Read as much as you can - sail trim, boathandling, chart reading, etc.
Take ALL advice from other boaters with a grain of salt.
Dont hurry, but be safe (conservative).
Keep a sharp eye for developing local weather (not covered by NOAA broadcasts) - rapidly developing thunderstorms, etc. If it looks bad and the radio says its going to be GOOD, expect the worst.
Be sure to make your wife a **full and equal partner** in ALL decisions and handling of the boat - MOST IMPORTANT - if you dont follow this you wont ever get a larger boat and/or you will learn to sail ALONE or not at all.
Never ever SHOUT unless to prevent a catastrophy.
Never follow a tight schedule or press hard to reach a port .... unless weather is really threatening.
Get a MUCH bigger anchor and longer rode than the one you have.

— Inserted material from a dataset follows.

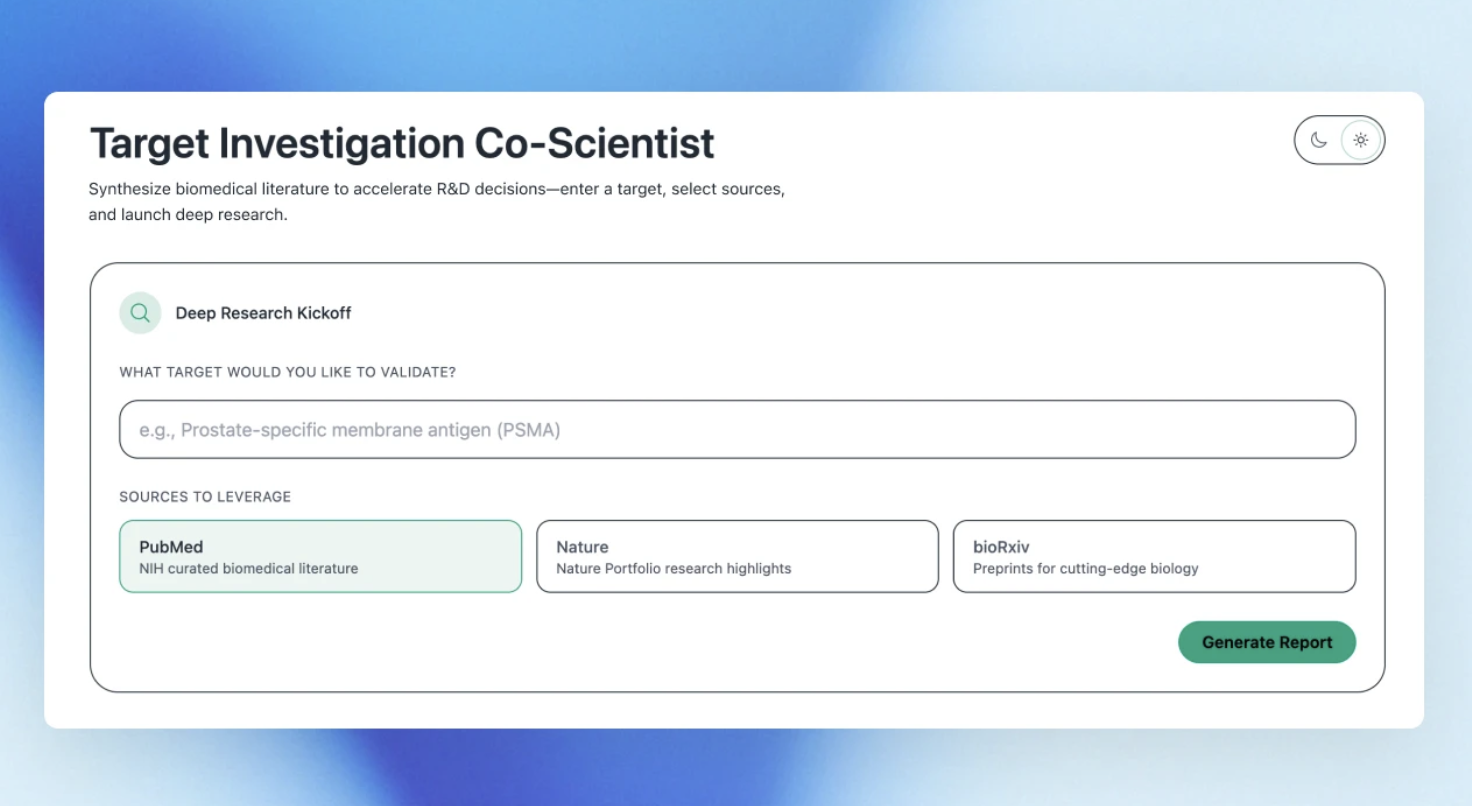Click "Nature Portfolio research highlights" description

[673, 569]

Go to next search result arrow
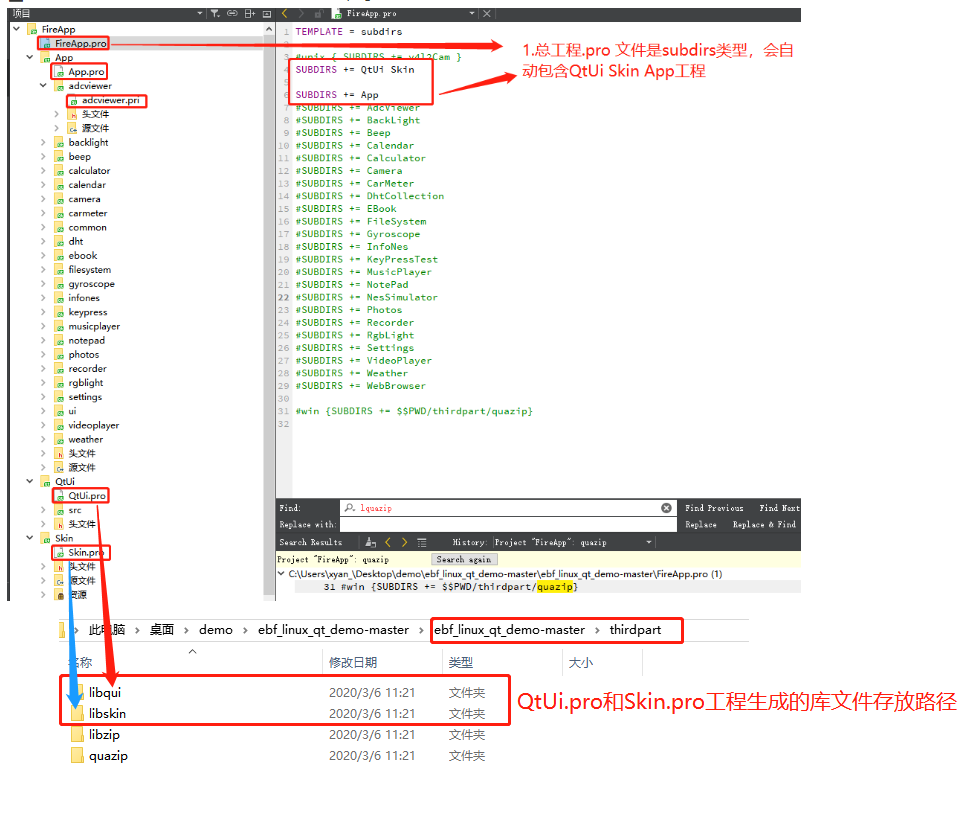click(x=404, y=542)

Get mosquito netting for the companion way, hatches and opening ports.
Keep it FUN.
----------------
Welcome to the sickness called sailing!
08-08-2001 03:55 PM
jfletcher
Novice asking for advice

My wife and I just purchased our first sailboat, a used Catalina 22. I have a limited amount of experience, mostly since buying the boat (one month) and sailing instruction at a summer camp (15 yrs ago). I have taken a general boating safety course and feel very comfortable on Kerr Lake. Very recently we decided to go on a week long excursion in the Pamlico Sound and Neuse River. We plan to take a leisurely pace around and explore, staying on the boat some and off. Many people I have talked with, mostly non-sailing people, think we are crazy. That we are to inexperienced. At first I was very excited about the trip, but after talking with these people I''m beginning to doubt myself. I honestly feel that I understand what we are under taking, (especially weather). We don''t plan to make a 3 day passage anywhere, just nose around a bit and explore and enjoy our new boat. I would like some input from more experienced sailors. Any thoughts both good and bad would be appreciated.